§ **Stated goal**
Reproduce word for word the lines of the records from the one containing "Open the More Actions menu" through the end of the records, both ends included. Omit the pictures.
.....
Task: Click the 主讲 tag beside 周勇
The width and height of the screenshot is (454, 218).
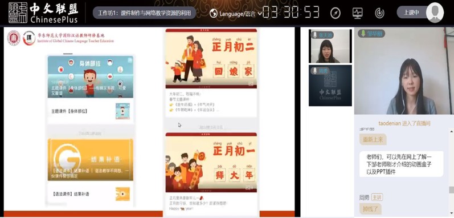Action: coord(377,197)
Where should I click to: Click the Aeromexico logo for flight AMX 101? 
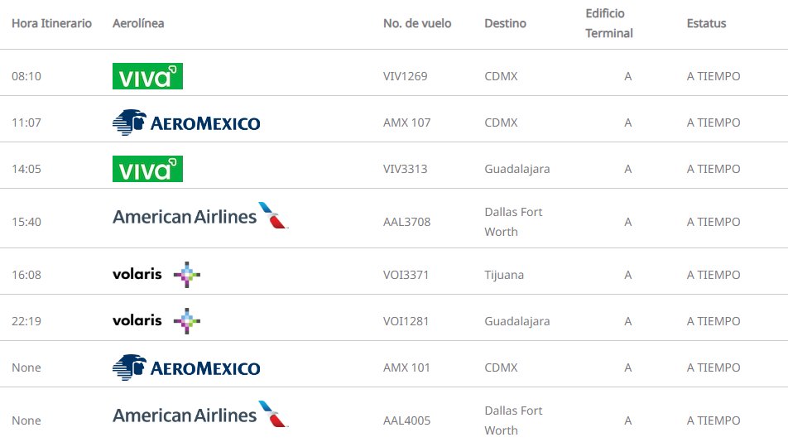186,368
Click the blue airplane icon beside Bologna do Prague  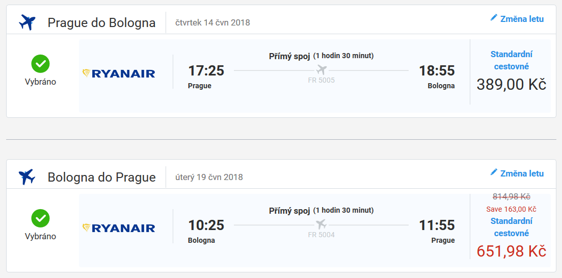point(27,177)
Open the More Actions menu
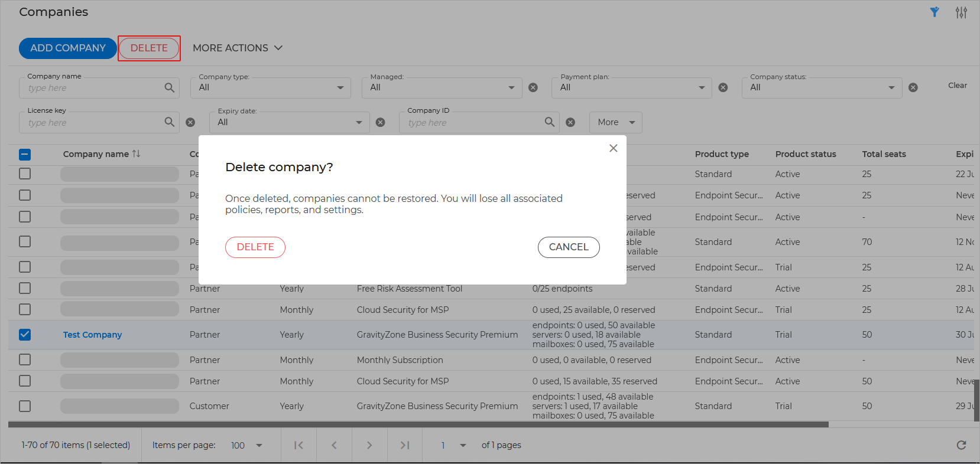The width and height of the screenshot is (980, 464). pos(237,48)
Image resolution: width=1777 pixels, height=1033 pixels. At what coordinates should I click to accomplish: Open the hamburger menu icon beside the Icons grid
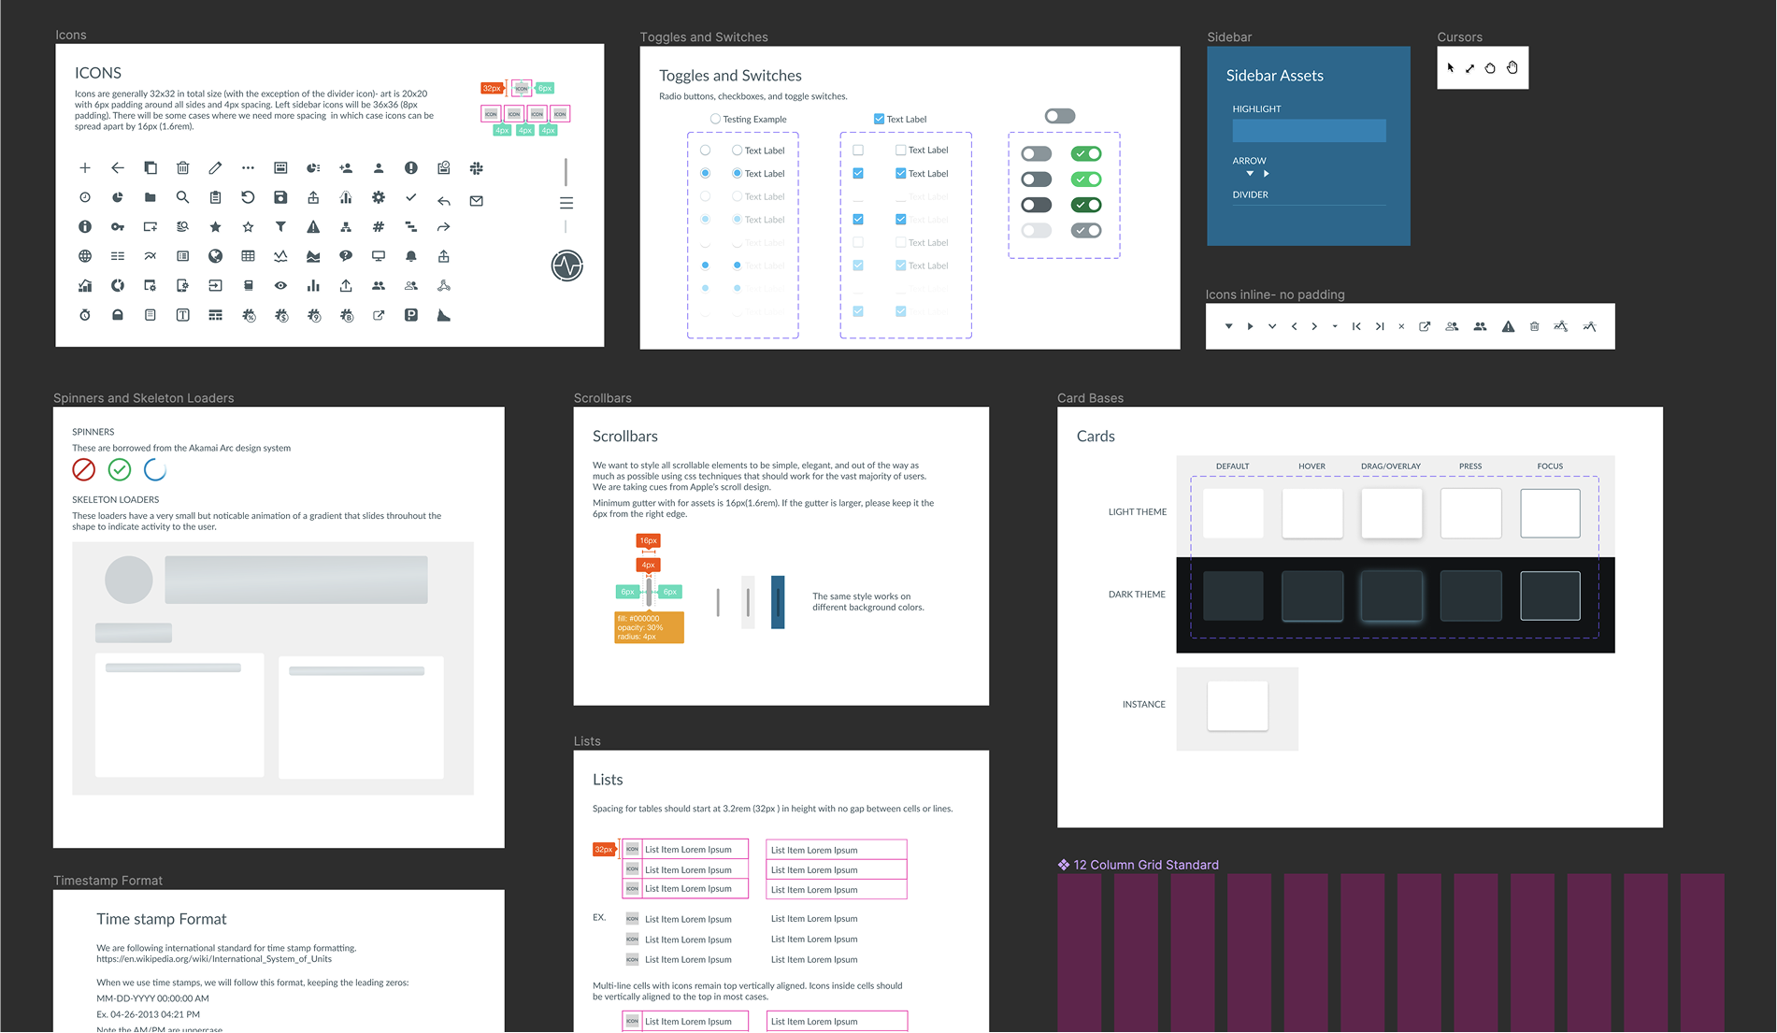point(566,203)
.....
§ **Task result**
Open the More Actions menu
The width and height of the screenshot is (980, 464). pos(237,48)
Image resolution: width=1777 pixels, height=1033 pixels. At what coordinates should I click to accomplish: Open the hamburger menu icon beside the Icons grid
point(566,203)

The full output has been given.